Die Qualifikation für die EM-Endrunde 2020 soll für die Schweizer Handballer erst der Anfang gewesen sein. Die Perspektiven sind durchaus vielversprechend.
17. Januar 2016. Die Schweizer verlieren in Sittard gegen die Niederlande 21:34 und verpassen auf peinliche Art und Weise das WM-Playoff. Sie sind am Tiefpunkt der letzten Jahre angekommen. Dreieinhalb Jahre später sitzt die Schweizer Delegation gemeinsam in Novi Sad in einem Restaurant und feiert die Teilnahme an der Europameisterschaft im kommenden Jahr in Österreich, Norwegen und Schweden.

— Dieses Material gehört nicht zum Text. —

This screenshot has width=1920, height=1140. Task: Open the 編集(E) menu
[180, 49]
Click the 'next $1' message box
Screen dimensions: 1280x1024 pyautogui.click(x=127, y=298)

Die erstaunliche Entwicklung ist in erster Linie mit einem Namen verbunden: Michael Suter. Der 43-Jährige übernahm nach dem Debakel in Sittard die schwierige Aufgabe, die Schweiz im Handball wieder konkurrenzfähig zu machen. Sein Vorteil war, dass er die Basis dafür selber gelegt hatte, amtete er doch von 2007 bis 2016 als Trainer der Nachwuchs-Nationalmannschaften, die er ab 2010 an zehn EM- und WM-Endrunden führte. Ausserdem baute er ab 2011 die Swiss Handball Academy in Schaffhausen auf, die viele Talente hervorbringt.
Suter verjüngte das Nationalteam denn auch massiv, setzte in erster Linie auf jene, die sich bereit dazu erklärte hatten, langfristig voll auf die Karte Sport zu setzen. Halbe Sachen gibt es für ihn nicht. Das Umdenken unterstreicht die Tatsache, dass in der kommenden Saison nach aktuellem Stand acht Schweizer Spieler im Ausland tätig sein werden. Damals gegen die Niederlande war Andy Schmid der einzige Legionär gewesen.
«Wir sind nun in der Situation, dass wir nicht mehr schauen müssen, wie wir 16 Spieler zusammenbekommen. Wir verfügen über 22, 23 Spieler mit einem guten Niveau», sagt Ingo Meckes, der Leistungssportchef des Schweizer Verbandes. «Dadurch können wir Ausfälle kompensieren». Das unterstrich der Auftritt am Sonntag in Serbien (31:32), wo unter anderen Alex Milosevic und Samuel Röthlisberger fehlten, zwei Säulen in der Verteidigung.
Prioritäten Richtung Junioren verschoben
Meckes ist am 1. Juli acht Jahre im Amt. Der Deutsche erkannte rasch, dass es eine neue Generation braucht, umso mehr, als es nicht an Talenten fehlte. Deshalb wurde die Priorität in Richtung Junioren verschoben, auch was das Budget betrifft. Mittlerweile stimmt die Mischung im Nationalteam, das schon ziemlich gefestigt ist und sich nicht mehr so rasch aus der Ruhe bringen lässt.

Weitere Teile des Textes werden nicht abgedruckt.